10. Ikatan yang mempersatukan warga negara dalam demokrasi adalah
nasionalisme, ikatan ini agar tetap eksis memerlukan common enemy
(musuh bersama), namun ketika musuh bersama hilang maka ikatan
retak dan goyah, jadi ikatan nasionalisme bersifat temporer. Adapun
dalam Islam, ikatan yang mempersatukan warga negara adalah ukhuwah
Islamiyah yang lahir dari akidah Islam, ikatan ini bersifat ideologis, kuat
dan tetap, baik terdapat musuh bersama maupun dalam kondisi damai.
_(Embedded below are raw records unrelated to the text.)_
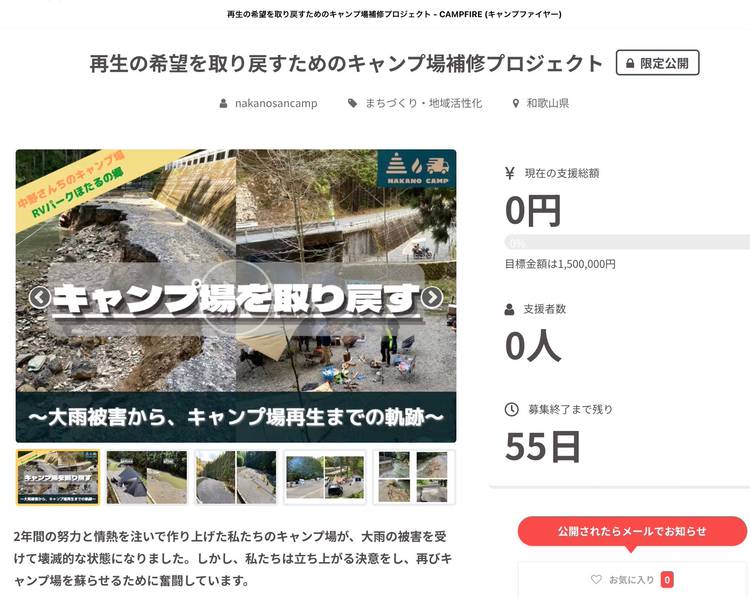The image size is (750, 597).
Task: Advance the carousel with the right arrow
Action: pos(432,297)
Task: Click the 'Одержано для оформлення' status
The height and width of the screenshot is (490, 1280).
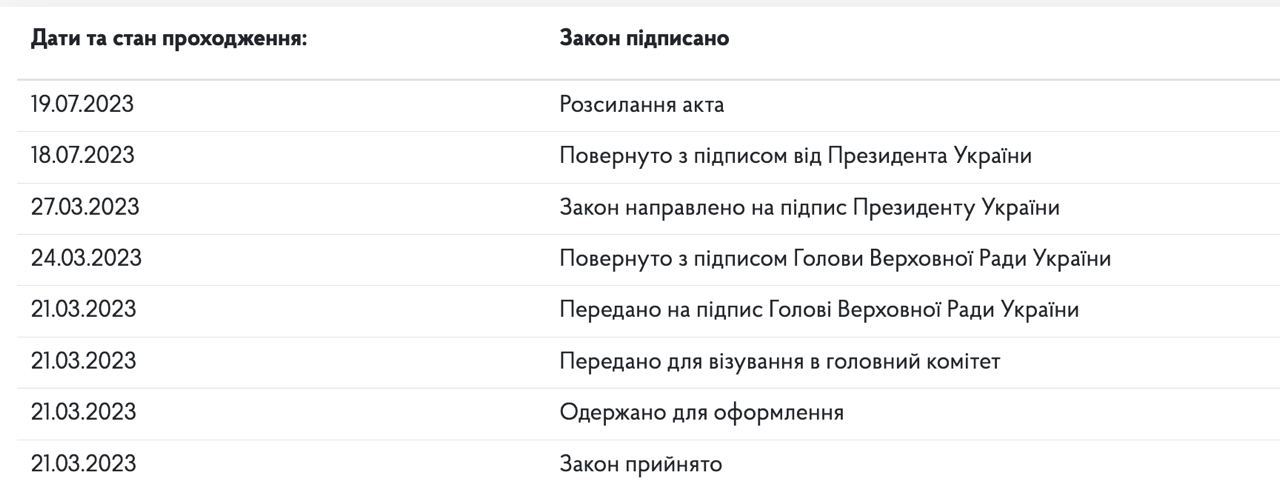Action: (x=702, y=412)
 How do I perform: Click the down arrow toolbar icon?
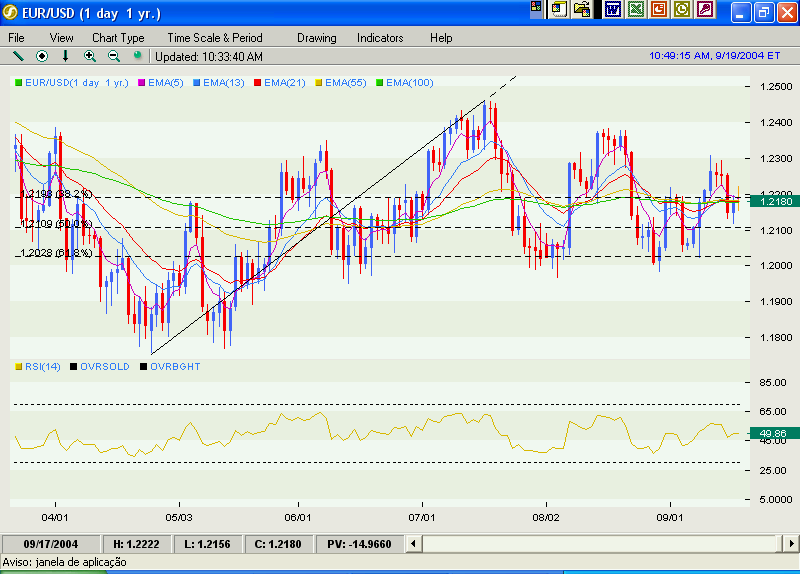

11. Dalam demokrasi, kedaulatan (otoritas membuat hukum) dan


kekuasaan (otoritas mengangkat kepala negara) berada di tangan
rakyat. Dalam Islam, kedaulatan (otoritas membuat hukum) di tangan
syara’, sedang kekuasaan (otoritas mengangkat kepala negara) di
tangan umat melalui baiat semata.

12. Dalam demokrasi, standar kebenaran ditentukan suara terbanyak


manusia, tanpa memperhatikan sumber suara tersebut. Dalam Islam
standar kebenaran hanya diukur berdasarkan hukum syara’. Artinya
dalam demokrasi sumber hukum adalah akal manusia, sementara Islam
menyatakan sumber hukum adalah wahyu semata.